Single Family Homes (period ending 10/3/08):
-On the Market 107
-In Contract 8
Seventy one homes have sold over the past six months in Rye City, compared to one hundred thirteen during the same period last year. Fifteen or 21.12% of these sales were under $1,000,000 with an average sales price of $800,000 and fifty six or 78.87% were over $1,000,000 with an average sales price of $2,238,491. By comparison, there are currently 169 homes on the market in Harrison, also 8 in contract – 44 have sold in the past six months for an average price of $2,023.920 where as 89 sold last year during the same time period for an average price of $1,921,978. So what does all this mean?
Making Sense of Rye’s Current Real Estate Environment
We certainly can’t underestimate the importance of the recent credit tightening and stock market losses and the effect that has had on home buying. As I mentioned in my October newsletter, until now, we have been somewhat insulated from the national housing crisis in this area, but the recent bank collapses and takeovers, coupled with the threat of higher unemployment and possible lack of bonuses in our Wall Street driven local economy, has created a standstill in many sectors of the housing market, especially at the high end. According to Rye resident Pat McCarthy of Manhattan Mortgage, "…at least 30% of the people that would have qualified over the past two or three years would not qualify today under the current guidelines, which are tighter throughout every aspect of the underwriting process."

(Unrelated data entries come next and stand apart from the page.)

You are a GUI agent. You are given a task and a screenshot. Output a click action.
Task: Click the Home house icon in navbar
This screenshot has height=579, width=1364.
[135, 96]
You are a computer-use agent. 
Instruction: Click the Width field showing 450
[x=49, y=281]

The benchmark of a high credit score cannot be underestimated and in this rapidly changing environment that can mean 760 and above. FHA loans are still readily available for those who do not meet this strict criteria, according to Andrew Feller of Coldwell Banker Home Loans, although they may carry higher upfront fees and longer processing time. As one of my clients pointed out, a buyer with $200,000 cash who may have been thinking last year of putting a 10% down payment on a $2,000,000 home may now be looking at a 20% down payment on a $1,100,000 house. Throw in the mansion tax, and some people are holding off, resulting in a steadily rising inventory first featured in our August post. The amount of inventory rose in the spring as is to be expected, but typically so do the amount of sales. This year that didn’t happen, although prices in Rye have held steady during this time period. The majority of buyers, even those who are cash ready, are looking for an element of stability in the finanacial markets before making offers. Many homes originally for sale, including luxury properties, have been rented instead.

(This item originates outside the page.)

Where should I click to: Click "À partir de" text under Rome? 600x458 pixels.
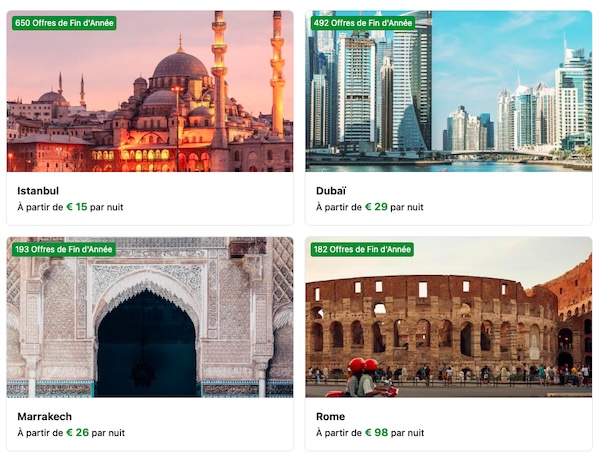[339, 433]
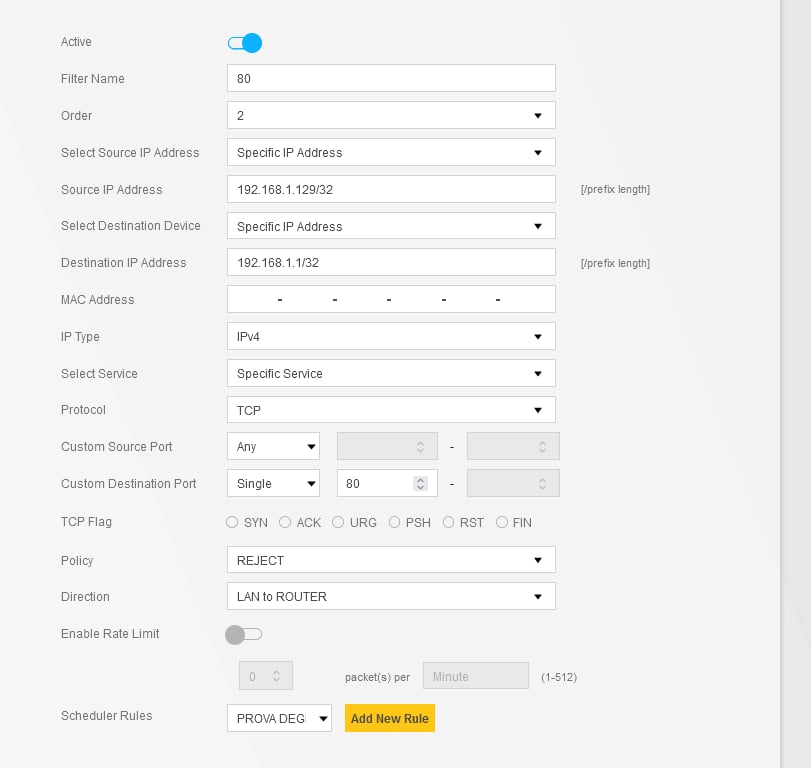Toggle the Active switch off

[244, 43]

What next? There is a return to the 3 C’s of lending: credit history, capacity (the depth and continuity of your resources), and collateral (the value of your property and your down payment or equity).* According to Carmen Wong Ulrich on CNBC’s new personal finance show, On the Money, if you qualify under the 3 C’s, there is an "economic silver lining"- you can take advantage of lower interest rates and plenty of inventory to choose from, putting qualified buyers in a great negotiating position for a home.
*"What it Takes to get a Mortgage Now" courtesy of Pat McCarthy.